An electrospray ionization study of some novel alkylamine thiohydantoin amino acid derivatives.

An electrospray ionization-mass spectrometric (ES-MS) study of some novel alkylamine thiohydantoin amino acid derivatives is presented. The alkylamine derivatives are being developed as part of an on-going effort to couple an Edmanlike protein sequencer to a bench-top electrospray ionization (ES) mass spectrometer. The ES-MS and capillary-skimmer collision-induced dissociation (CID) mass spectra of eight dimethylaminopropylthiohydantoin (DMAP-TH) amino acid derivatives as well as the trimethylaminopropylthiohydantoin (TMAP-TH), diethylaminopropylthiohydantoin, and dibutylaminopropylthiohydantoin (DBAP-TH) derivatives of Phe are presented.
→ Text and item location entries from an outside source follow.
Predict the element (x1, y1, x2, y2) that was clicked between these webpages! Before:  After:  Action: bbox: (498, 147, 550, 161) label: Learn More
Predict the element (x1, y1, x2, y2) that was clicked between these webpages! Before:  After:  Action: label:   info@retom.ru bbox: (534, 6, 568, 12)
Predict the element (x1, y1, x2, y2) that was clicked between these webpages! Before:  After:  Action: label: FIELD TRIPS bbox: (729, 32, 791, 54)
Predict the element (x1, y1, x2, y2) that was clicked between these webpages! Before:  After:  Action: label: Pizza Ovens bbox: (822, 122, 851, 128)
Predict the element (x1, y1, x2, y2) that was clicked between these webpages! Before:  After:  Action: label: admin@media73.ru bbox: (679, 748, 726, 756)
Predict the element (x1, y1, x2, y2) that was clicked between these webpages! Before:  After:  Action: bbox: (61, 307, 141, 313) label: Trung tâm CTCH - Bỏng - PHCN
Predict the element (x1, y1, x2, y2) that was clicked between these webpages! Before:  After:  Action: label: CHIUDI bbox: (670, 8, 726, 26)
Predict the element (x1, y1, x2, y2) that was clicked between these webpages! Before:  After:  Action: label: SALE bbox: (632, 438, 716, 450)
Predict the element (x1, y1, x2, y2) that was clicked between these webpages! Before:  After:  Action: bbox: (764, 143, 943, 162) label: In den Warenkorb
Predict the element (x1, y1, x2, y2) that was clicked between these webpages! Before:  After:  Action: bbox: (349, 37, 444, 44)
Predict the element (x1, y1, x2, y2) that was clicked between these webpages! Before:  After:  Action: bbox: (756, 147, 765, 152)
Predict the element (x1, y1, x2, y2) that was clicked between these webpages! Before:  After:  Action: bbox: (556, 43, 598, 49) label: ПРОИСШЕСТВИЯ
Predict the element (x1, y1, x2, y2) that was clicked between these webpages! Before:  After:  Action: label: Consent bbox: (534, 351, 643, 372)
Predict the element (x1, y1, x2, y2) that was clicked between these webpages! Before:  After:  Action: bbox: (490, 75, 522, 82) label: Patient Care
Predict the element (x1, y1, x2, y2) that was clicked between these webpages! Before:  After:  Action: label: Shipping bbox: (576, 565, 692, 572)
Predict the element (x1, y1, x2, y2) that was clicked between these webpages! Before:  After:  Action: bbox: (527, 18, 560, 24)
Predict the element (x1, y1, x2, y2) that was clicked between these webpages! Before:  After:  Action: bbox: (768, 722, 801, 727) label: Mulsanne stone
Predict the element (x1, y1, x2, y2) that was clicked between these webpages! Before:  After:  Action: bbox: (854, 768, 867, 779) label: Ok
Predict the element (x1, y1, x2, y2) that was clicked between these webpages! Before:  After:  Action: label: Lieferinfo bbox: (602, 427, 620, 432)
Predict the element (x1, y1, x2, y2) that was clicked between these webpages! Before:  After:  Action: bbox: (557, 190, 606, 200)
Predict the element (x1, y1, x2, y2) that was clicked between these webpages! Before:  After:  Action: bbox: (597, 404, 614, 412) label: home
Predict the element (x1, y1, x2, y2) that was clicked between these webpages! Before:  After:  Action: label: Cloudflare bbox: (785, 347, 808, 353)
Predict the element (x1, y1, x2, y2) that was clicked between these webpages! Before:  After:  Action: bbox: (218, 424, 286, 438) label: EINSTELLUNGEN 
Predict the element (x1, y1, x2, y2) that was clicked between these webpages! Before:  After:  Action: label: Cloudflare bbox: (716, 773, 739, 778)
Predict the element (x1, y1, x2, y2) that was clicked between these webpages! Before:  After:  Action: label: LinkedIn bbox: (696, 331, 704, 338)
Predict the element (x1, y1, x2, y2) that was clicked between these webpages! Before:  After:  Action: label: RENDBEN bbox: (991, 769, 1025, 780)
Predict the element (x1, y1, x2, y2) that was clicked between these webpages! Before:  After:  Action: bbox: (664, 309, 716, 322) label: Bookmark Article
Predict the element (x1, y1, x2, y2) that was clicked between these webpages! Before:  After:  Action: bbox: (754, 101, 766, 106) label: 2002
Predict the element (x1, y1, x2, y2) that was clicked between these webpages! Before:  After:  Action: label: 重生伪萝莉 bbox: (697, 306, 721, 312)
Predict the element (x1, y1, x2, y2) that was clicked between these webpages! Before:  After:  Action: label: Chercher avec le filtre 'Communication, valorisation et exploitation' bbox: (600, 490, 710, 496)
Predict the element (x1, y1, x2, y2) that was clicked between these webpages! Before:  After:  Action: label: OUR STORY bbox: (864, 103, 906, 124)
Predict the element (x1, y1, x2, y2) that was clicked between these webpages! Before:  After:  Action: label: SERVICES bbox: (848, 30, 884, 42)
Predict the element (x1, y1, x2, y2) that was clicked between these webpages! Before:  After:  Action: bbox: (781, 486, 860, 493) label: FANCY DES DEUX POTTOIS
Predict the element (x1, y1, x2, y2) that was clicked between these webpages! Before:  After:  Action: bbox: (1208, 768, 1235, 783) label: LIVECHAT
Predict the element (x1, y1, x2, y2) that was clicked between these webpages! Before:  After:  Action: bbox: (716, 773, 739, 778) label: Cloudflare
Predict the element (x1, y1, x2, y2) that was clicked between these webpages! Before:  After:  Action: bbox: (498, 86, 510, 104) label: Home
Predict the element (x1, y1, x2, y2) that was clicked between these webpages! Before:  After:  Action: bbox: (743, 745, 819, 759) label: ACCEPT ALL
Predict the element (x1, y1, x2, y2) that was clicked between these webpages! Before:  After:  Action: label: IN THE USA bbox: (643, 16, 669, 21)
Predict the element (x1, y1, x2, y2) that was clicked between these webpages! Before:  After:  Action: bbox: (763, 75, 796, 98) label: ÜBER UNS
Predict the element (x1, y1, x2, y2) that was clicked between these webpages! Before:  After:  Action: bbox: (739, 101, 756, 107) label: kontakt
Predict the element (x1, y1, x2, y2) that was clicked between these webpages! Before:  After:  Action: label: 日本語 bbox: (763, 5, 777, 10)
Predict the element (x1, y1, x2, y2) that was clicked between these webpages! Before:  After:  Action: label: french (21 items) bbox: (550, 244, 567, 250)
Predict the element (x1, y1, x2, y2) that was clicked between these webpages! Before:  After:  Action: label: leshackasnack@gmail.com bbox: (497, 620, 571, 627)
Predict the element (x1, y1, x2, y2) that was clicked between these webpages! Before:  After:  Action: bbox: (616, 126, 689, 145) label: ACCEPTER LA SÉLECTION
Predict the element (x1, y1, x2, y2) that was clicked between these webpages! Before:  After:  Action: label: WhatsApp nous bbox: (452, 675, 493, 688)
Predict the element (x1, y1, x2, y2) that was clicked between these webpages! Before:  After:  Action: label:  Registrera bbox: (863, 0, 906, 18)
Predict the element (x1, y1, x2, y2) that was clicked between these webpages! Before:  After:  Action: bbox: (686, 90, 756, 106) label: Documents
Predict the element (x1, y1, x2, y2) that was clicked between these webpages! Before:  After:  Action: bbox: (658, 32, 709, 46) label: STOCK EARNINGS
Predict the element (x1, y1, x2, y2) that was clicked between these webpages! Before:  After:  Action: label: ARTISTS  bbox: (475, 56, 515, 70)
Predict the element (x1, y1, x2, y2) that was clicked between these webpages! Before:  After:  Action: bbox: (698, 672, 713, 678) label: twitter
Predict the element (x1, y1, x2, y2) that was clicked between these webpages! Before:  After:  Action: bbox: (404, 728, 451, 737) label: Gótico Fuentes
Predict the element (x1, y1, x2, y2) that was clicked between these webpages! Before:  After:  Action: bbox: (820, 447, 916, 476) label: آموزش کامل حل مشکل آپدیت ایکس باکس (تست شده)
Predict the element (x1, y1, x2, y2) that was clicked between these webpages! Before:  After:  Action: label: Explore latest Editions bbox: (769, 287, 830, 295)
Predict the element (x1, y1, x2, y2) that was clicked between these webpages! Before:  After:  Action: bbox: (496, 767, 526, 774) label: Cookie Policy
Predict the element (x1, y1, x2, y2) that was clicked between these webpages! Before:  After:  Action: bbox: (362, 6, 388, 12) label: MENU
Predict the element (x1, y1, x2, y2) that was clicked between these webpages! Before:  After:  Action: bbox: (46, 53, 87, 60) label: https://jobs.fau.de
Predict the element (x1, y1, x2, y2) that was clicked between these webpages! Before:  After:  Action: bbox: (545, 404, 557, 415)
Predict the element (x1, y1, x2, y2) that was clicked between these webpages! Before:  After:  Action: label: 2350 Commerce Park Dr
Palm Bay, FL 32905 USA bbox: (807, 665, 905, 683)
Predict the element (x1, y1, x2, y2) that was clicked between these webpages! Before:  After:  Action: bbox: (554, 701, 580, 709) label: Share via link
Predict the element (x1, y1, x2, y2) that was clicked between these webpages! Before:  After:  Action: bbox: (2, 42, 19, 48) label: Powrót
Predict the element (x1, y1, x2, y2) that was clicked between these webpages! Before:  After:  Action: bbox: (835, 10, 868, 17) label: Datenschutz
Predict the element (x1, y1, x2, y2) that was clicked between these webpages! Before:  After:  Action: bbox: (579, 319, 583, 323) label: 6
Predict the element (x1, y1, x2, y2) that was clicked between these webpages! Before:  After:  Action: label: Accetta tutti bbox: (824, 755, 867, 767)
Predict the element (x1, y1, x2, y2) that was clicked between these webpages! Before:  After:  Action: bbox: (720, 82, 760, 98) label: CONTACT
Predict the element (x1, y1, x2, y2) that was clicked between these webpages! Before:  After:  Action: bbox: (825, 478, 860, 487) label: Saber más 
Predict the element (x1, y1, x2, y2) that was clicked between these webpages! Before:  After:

The spectra contain prominent [M + H](+) ions as well as fragment ions due to the loss of the respective neutral alkylamines. The CID spectrum of DMAP-TH-Phe also contains the dibutylaminoethyl cation. The relative responses of the alkylamine thiohydantoin derivatives obtained under identical solvent conditions are found to increase as the solvophobicity of the amino acid R group increases; the most solvophobic DBAP-TH-Phe gives rise to the highest overall response. DMAP-TH-Phe and the quaternary amine derivative TMAP-TH-Phe have comparable sensitivities when a sufficiently acidic solvent (pH = 3) is employed. Implications of these studies in the coupling of a protein sequencer to an ES mass spectrometer are discussed as are the requisite modifications of a single quadrupole mass spectrometer for ES analyses.